Stop the presses: Derek Jeter said something interesting.
We've waited a long time for this; sat through 15 years of interviews and press conferences devoid of even the slightest semblance of insight or intimacy.
It's been a decade and a half of stock quotes lifted from the Professional Athlete Handbook of Clichés, the foreword written, naturally, by Derek Sanderson Jeter.
Everyone from Peter Gammons to Suzyn Waldman, from Bob Costas to Sweeny Murti have attempted to get Jeter to divulge something...anything. No dice.
Vanilla is the flavor of the captain's ice cream. Frankly, who can blame him?
Vanilla doesn't provoke follow-up questions. Vanilla doesn't create friction with your manager. Vanilla doesn't lead to animosity with the media. Vanilla keeps you off the back page.
It's something A-Rod took years to understand. Jeter knew it from the first time he walked in the Yankees clubhouse in 1995.
On Tuesday, Jeter decided to crack the door open and let people take a peek inside.
He could have stood at that podium in Tampa and lied through his teeth. "This is the business of the game." "Cash was just doing his job." "Being part of the Yankee legacy is blah blah blah."
But it was clear the "messy" negotiations that ended with his three-year, $51 million deal left a bad taste in his mouth. He had a message to send.
“I can’t tell you I ever thought it was going to go this way,” he said as Brian Cashman looked on from a protective cube of Plexiglas. “My understanding is that it was supposed to be a private negotiation. That’s how it’s supposed to go, but it didn’t go that way.”
I'd say he was picking at the scab, but that would infer that the wound has reached the healing process. I'm not so sure we're there yet. Right now we're dealing with some raw, gnarly stuff.
Jeter used the word "angry" multiple times to describe the process. It appeared most of that ire was directed at Cashman, who certainly isn't Jeter's favorite person right now.

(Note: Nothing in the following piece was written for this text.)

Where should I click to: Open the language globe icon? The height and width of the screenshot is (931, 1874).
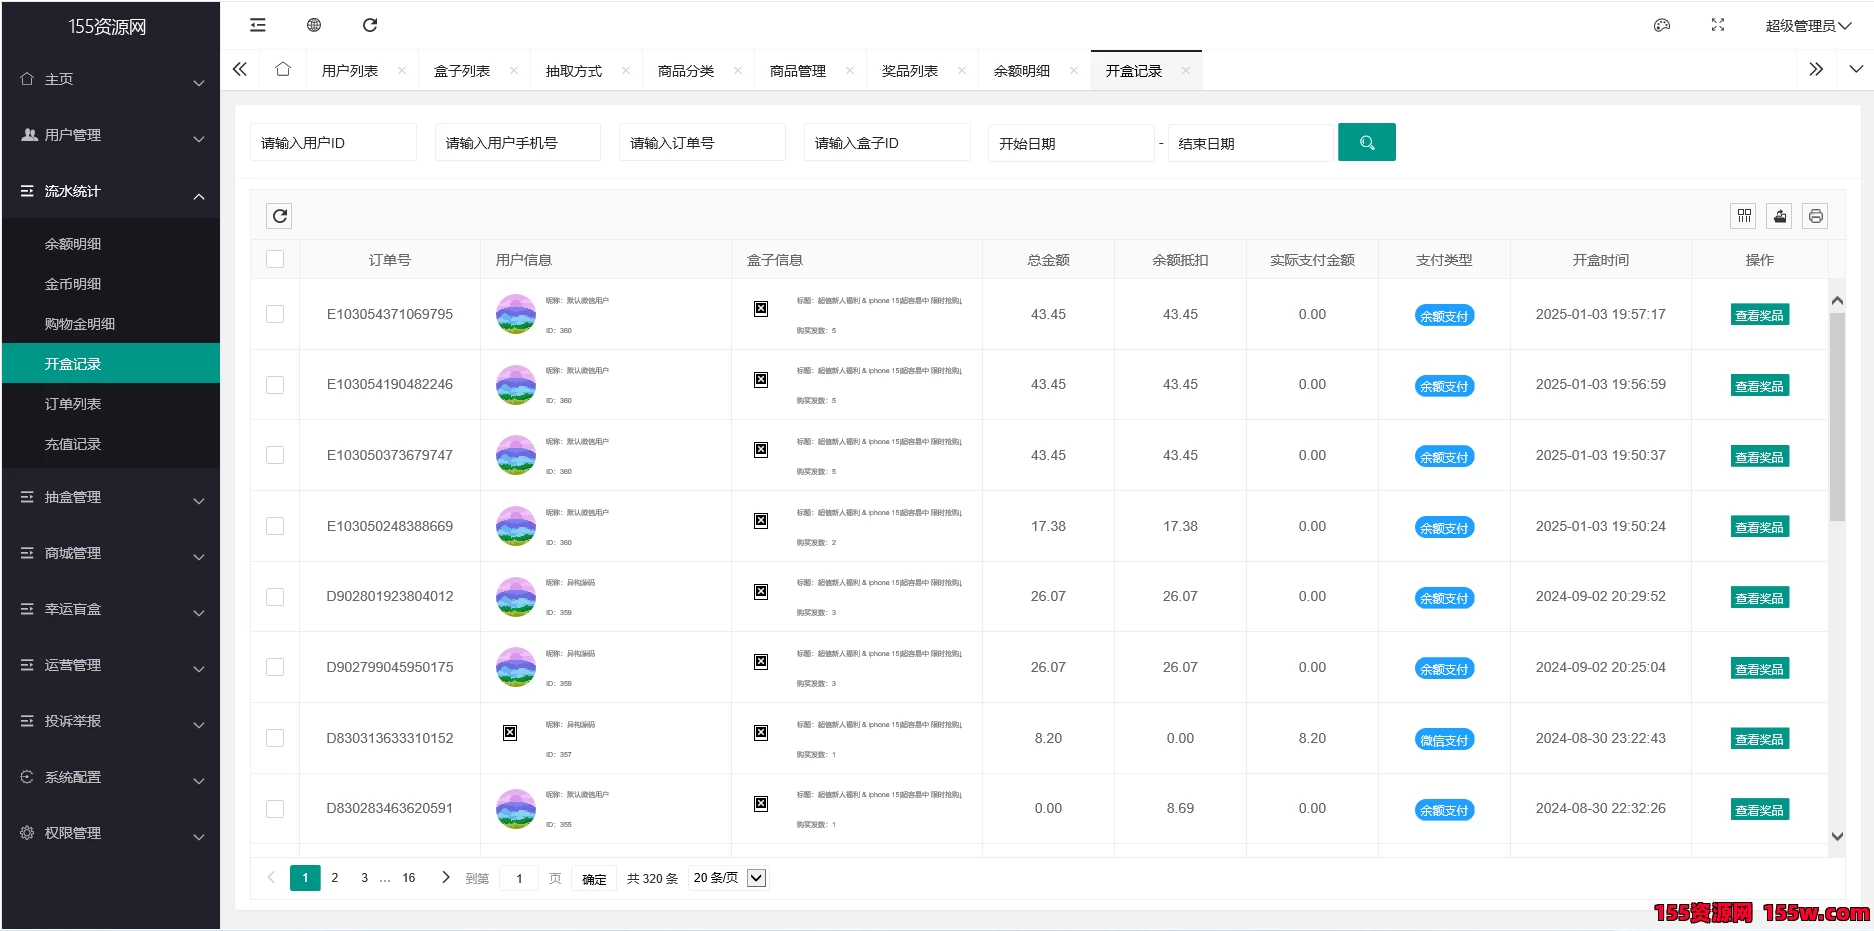tap(313, 24)
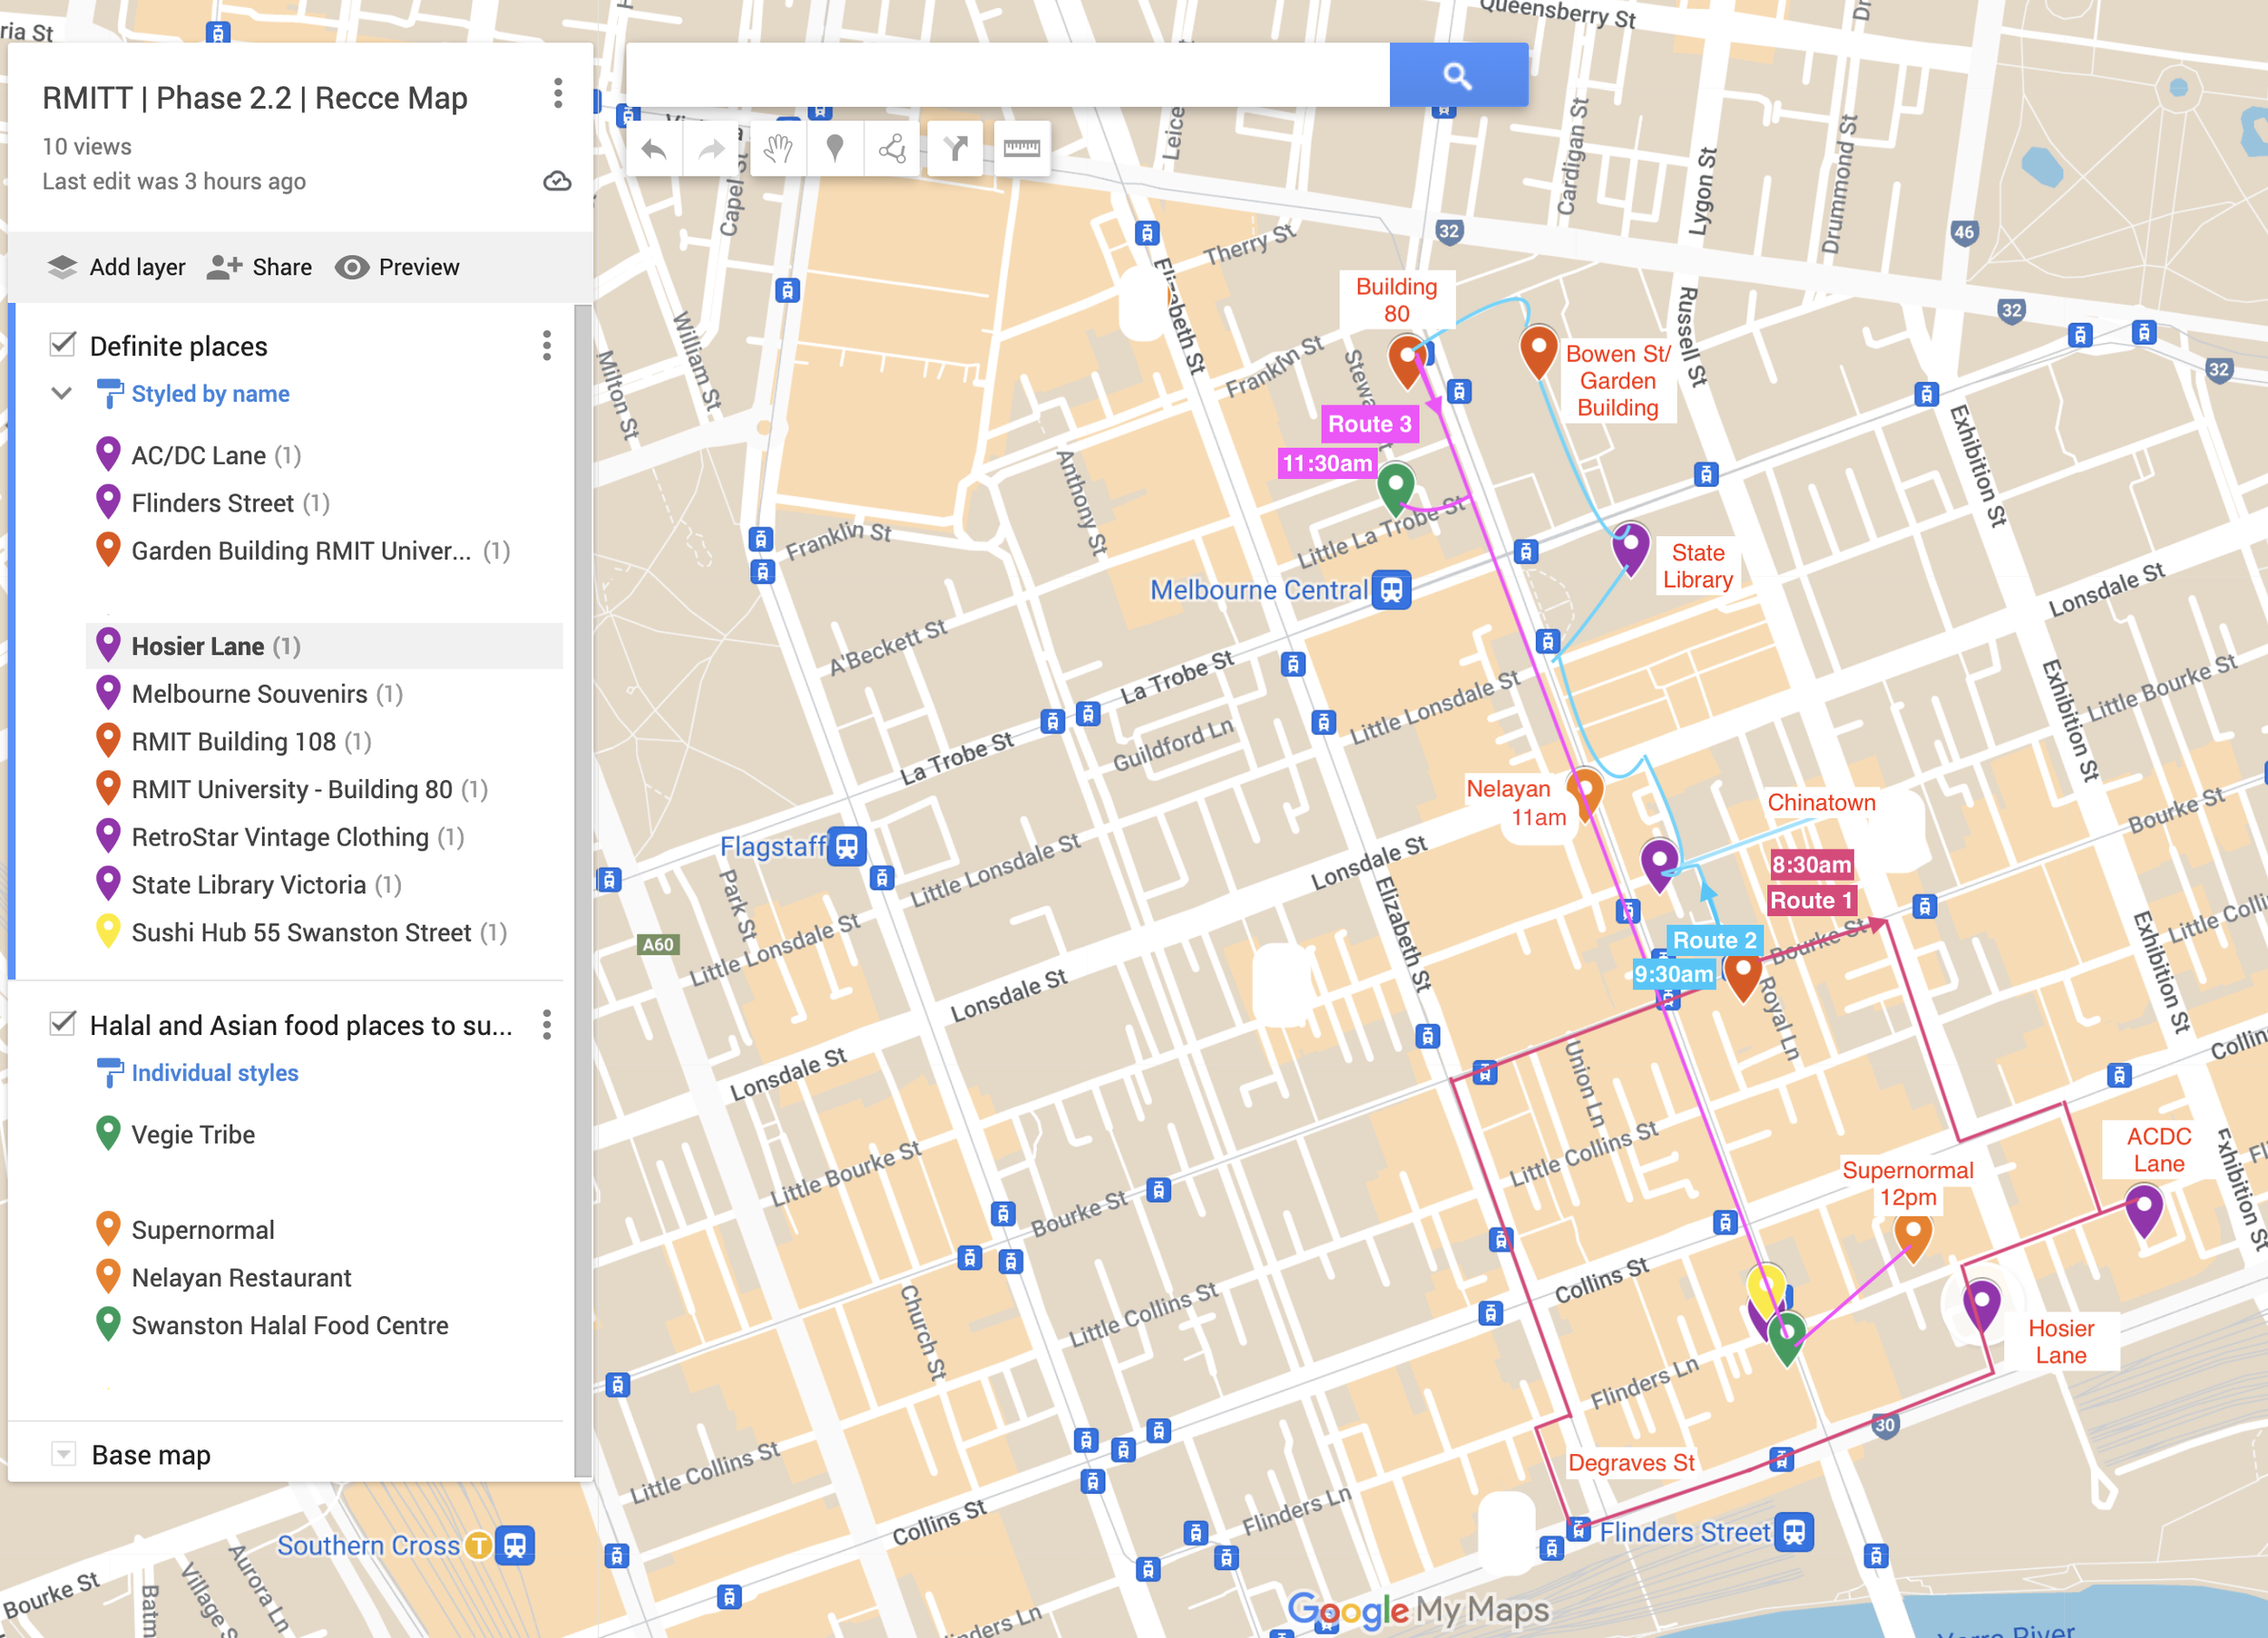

To hear Jeter tell it, he came to the Yankees and essentially put himself at their mercy by admitting he didn't want to play anywhere else.
Cashman, representing the team, betrayed that honesty by telling Jeter—through the press—to shop his offer if it wasn't good enough.
This could be described in some circles as a "dick move."
"I was pretty angry about it, but I let that be known," Jeter said as Cashman had a kevlar vest affixed to his chest by a bodyguard. "I was angry about it because I was the one that said I didn’t want to do it, that I wasn’t going to do it. To hear the organization tell me to go shop it when I just told you I wasn’t going to; if I’m going to be honest with you, I was angry about it."
Before we start a vigil in honor of Jeter's tragic life, let's remember that a) it was really his agent who turned the negotiations into an outright public matter, b) he remains the best-paid middle infielder in baseball, c) Minka Kelly and d) Minka Kelly.
Jeter's going to be just fine. But for a remarkably public person, he has always been very much the private type. This is the same guy who fought and won (of course) a dispute with his Tampa neighbors to erect a 6-foot-tall wall around his 31,000-square-foot mansion.
In case the aforementioned 31,000-square-foot mansion didn't tip you off, Jeter has made a ton of money in his career. He acknowledged as much on Tuesday, but he made it clear that he was stung by the portrayal that he was just another selfish, money-grubbing athlete.
"They said I had an ego, that I’m greedy … the perception was greed when it was a negotiation. ... It all started with my salary demands, which still cracks me up. What position am I in to demand a salary? Give me this, or what? Where am I going?"
The answer is nowhere. And I think every Yankee fan is thankful for that.